Review of 'Chicken Soup with Barley' by Arnold Wesker, Tricycle Theatre
In the late 1950s a new wave of young, radical dramatists took British theatre by storm, challenging the conventional, complacent type of drama that dominated the stage with plays that explored at a deeper level the distortion of human relationships by our society, and confronting head-on the key political issues of the day. This group of dramatists included John Arden, John Osborne, Harold Pinter and Arnold Wesker.
Chicken Soup with Barley - the first play in the Wesker trilogy - produced in 1958, sweeps across the turbulent years from 1936 to 1956, charting the landmark changes in British politics and society through the fortunes of an East End Jewish Communist family. In a subtle intertwining of the personal and the political, Wesker takes us from the heroic, idealistic 1930s, past the hopeful, if short-lived, optimism of the immediate postwar years, through to the final disillusion in Communist ideals following the crushing of the Hungarian Revolution by Soviet tanks in 1956.

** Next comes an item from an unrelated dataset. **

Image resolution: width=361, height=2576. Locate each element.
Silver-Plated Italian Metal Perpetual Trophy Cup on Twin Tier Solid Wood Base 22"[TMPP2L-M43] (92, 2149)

In Act One (1936), the matriarchal Sarah, her ineffectual husband Harry, and their young children Ronnie and Ada are steeped in poverty, but they and their extended kin and close comrades cope with it through their commitment to and belief in the Communist Party. The family ecstatically celebrate their victory in preventing Mosley's fascists from marching through Cable Street.
Act Two, set in the afterglow of Labour's 1945 historic landslide victory over Churchill's Tories, reveals the family slightly better off but starting to break up with their move to a Hackney council flat. Daughter Ada is tired of waiting for husband Dave to return from 18 months with the International Brigade in Spain and six years fighting in the Second World War. She has become cynical about radical politics and plans to escape the urban jungle by retreating to rural Norfolk.
Act Three marks the final collapse of the Communist ideals of so many - 'the god that failed' - as Ronnie returns from working in Paris to confront his mother about the suppression of the Hungarian Revolution. For the first time we see her in crisis: 'You think it doesn't hurt me - the news about Hungary?' - but she is inspirational in her refusal to abandon her faith in the capacity of human beings to build a better world: 'There will always be human beings, and as long as there are, there will always be the idea of brotherhood.'
The enduring strength of Wesker's play is his ability to take us on a journey across the landscape of two crucial decades of British 20th century history through characters that we warm to and believe in. Sarah is the powerful, not to say domineering, Jewish mother, who regularly puts down her feckless husband, and is constantly trying to feed everyone. But she is also a heroine whose loyalty and devotion hold the family together in the face of massive adversity - poverty and Harry's immobility following two strokes - and who steadfastly refuses to renounce her political commitment. The play is thus also a metaphor about the struggle to maintain one's political faith at a time when many are losing theirs and is, therefore, reminiscent of the 1980s. Nevertheless, it is relevant to the current period of growing radicalisation, since it points up the alternative of mass mobilisation which a new generation of activists is rediscovering as the antidote to both Stalinism and social democracy.
This new production by Giles Croft is, therefore, a timely revival of Wesker's ground-breaking play. It is dynamic and pacy, with a fine cast, including Shona Morris as Sarah, Simon Schatzberger as Harry, Rachel Edwards as Ada and Sam Talbot as Ronnie.